### DATA FOR REVIEW:

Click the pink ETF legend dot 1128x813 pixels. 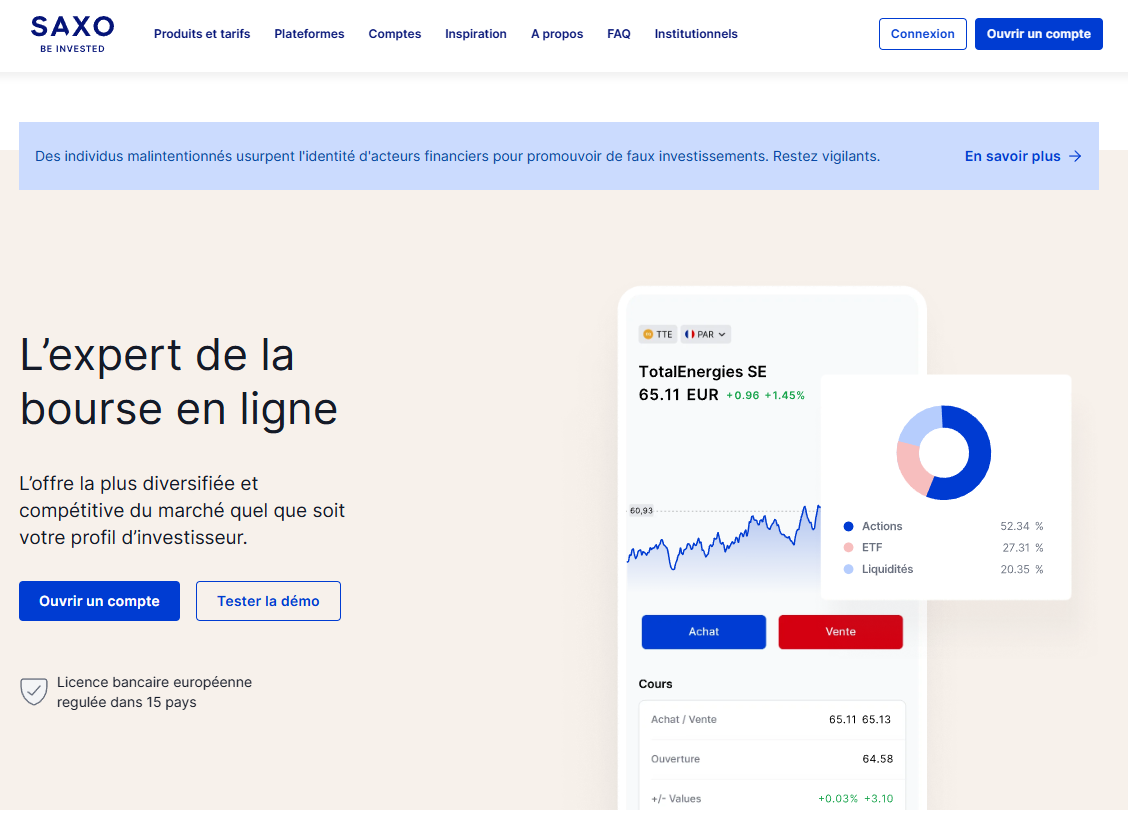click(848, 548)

--

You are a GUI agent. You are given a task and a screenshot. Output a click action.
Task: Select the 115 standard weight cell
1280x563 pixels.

==

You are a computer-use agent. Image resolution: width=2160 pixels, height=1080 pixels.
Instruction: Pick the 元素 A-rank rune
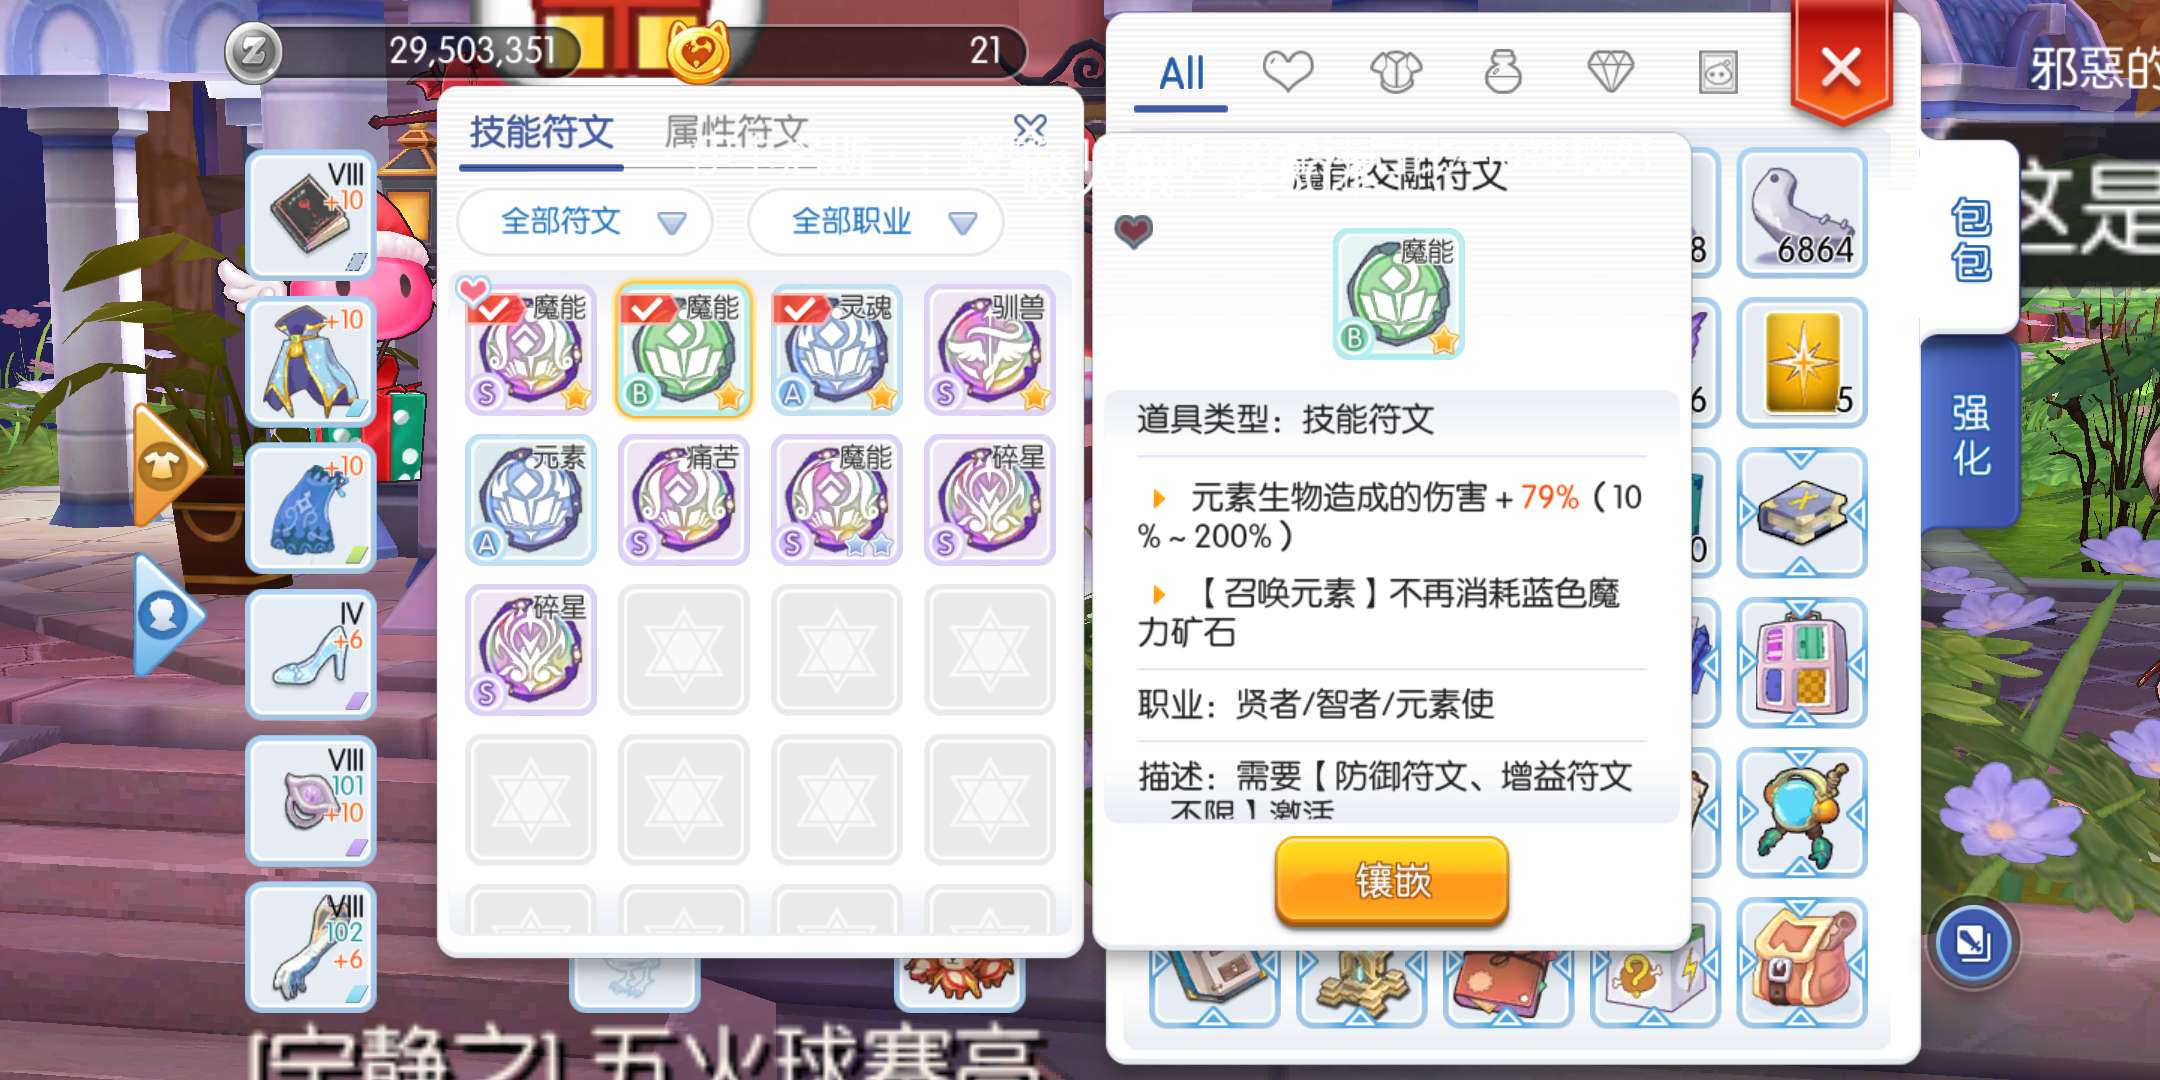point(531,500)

### EXERCISE DIRECTIONS:
Please find all lines of the entries that hold the string "agent" and copy them.

### ANSWER BELOW:
You are a GUI agent. You are given a task and a screenshot. Output a click action.
You are a computer-use agent. Image resolution: width=2160 pixels, height=1080 pixels.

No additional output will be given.